** Selection **
Run `chordgen COMMAND` using one of the commands below

### setup

Creates `~/.config/chordgen/config.yaml` and downloads a
frequency-ranked `chords.csv` from SUBTLEX. After `setup`, `chords.csv`
is yours to edit by hand.

Flags:

| Flag              | Default      | Purpose                                                            |
| ----------------- | ------------ | ------------------------------------------------------------------ |
| `--source`        | `subtlex-us` | Vocabulary source. Also: `subtlex-uk`.                             |
| `--size`          | `2000`       | Number of words to keep.                                           |
| `--min-frequency` | `3.0`        | Drop words below this Zipf score (3.0 ≈ 1 occurrence per million). |
| `--force`         | off          | Overwrite an existing `chords.csv`.                                |

Read the [schema](./schema.md) and my
[dotfiles](https://github.com/dlip/dotfiles/tree/main/.config/chordgen)
to understand the rest of the options.

### gen

Generates chords and alts for `chords.csv` in-place.

** Dataset rows **
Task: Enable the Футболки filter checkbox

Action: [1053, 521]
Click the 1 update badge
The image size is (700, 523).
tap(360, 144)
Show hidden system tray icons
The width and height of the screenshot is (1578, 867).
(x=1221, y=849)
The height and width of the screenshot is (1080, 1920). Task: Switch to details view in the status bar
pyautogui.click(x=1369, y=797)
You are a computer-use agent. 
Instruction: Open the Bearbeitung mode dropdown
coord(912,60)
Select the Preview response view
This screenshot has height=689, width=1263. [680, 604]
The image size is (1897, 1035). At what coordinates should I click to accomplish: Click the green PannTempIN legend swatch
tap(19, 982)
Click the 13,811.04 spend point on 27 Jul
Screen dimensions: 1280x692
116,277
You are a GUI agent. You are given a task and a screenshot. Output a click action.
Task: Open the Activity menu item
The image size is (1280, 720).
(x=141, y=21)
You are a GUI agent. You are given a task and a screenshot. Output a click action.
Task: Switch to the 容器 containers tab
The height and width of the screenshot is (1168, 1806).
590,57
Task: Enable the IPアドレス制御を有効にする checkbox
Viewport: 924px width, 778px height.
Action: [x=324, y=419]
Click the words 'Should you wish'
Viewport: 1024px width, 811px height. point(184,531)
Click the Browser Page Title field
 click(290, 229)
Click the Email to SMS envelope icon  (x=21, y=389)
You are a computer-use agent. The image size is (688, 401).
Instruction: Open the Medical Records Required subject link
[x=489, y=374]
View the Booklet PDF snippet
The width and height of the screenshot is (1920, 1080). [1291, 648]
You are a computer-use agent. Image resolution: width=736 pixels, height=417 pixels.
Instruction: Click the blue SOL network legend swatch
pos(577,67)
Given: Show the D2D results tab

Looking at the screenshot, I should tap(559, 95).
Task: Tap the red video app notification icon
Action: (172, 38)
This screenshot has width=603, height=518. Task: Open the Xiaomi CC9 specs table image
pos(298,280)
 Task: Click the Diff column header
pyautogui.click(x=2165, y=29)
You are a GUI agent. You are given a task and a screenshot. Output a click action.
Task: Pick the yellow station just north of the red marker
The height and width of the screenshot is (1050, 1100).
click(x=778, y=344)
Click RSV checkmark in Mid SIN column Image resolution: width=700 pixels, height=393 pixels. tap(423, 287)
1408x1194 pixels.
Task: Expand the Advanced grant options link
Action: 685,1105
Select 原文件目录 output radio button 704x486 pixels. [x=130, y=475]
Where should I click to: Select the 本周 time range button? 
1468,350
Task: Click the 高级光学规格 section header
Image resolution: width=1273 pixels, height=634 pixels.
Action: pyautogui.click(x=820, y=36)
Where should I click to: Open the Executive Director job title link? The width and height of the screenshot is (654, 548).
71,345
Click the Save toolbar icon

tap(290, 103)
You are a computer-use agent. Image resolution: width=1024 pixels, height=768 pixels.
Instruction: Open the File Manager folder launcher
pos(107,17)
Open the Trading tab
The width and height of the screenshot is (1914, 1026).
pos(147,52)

** Problem to solve **
Write the next part of the chordgen command reference, starting after its last sentence about the `gen` command.

** Reply to the exercise **
The pipeline runs in three phases:

1. **Score** — for each word, enumerate every chord that keeps the
   first letter and preserves left-to-right order, then score each
   candidate using the configured keyboard layout (effort per key,
   same-row / same-column / scissor / directional penalties).
2. **Generate alts** — based on the word's `category` (verb, noun,
   adjective, adverb), fill `alt1`–`alt3` with inflected forms (e.g.
   `look → looks, looked, looking`). Alt slots already filled by hand
   are kept by default.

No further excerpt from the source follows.